Facial Recognition Tech Did Not Help Find Boston Bombing Suspects: Police Chief

While technology played a key role in identifying the two Boston Marathon bombing suspects, Boston Police Commissioner Edward Davis admits that the department's facial recognition system did not help in hunting down the attackers.

"The technology came up empty even though both Tsarnaevs' images exist in official databases: Dzhokhar had a Massachusetts driver's license; the brothers had legally immigrated; and Tamerlan had been the subject of some FBI investigation," the police chief tells  The Washington Post.

Although the video surveillance was extremely useful in identifying the suspects, as Ars Technica notes, "facial recognition systems can have limited utility when a grainy, low-resolution image captured at a distance from a cellphone camera or surveillance video is compared with a known, high-quality image." According to the San Jose Mercury News, the "FBI is expected to create a face-recognition system next year for members of the Western Identification Network, a consortium of police agencies in California and eight other Western states."

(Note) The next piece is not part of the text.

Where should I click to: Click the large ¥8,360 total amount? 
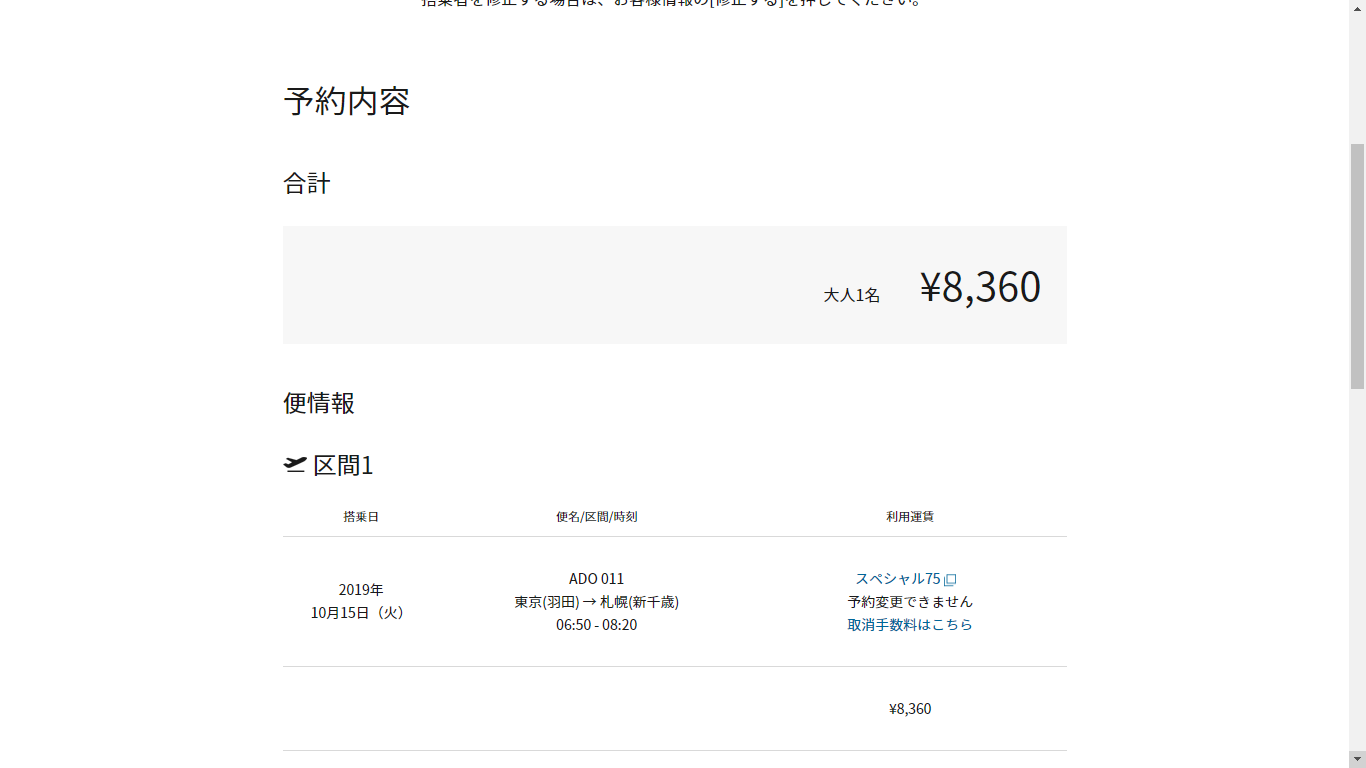click(x=980, y=287)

The investigating team had a painstaking and mind-numbing task to identify the bombers and according to the Post, "One agent watched the same segment of video 400 times." "The goal was to construct a timeline of images, following possible suspects as they moved along the sidewalks, building a narrative out of a random jumble of pictures from thousands of different phones and cameras. It took a couple of days, but analysts began to focus on two men in baseball caps who had brought heavy black bags into the crowd near the marathon's finish line but left without those bags," the report says.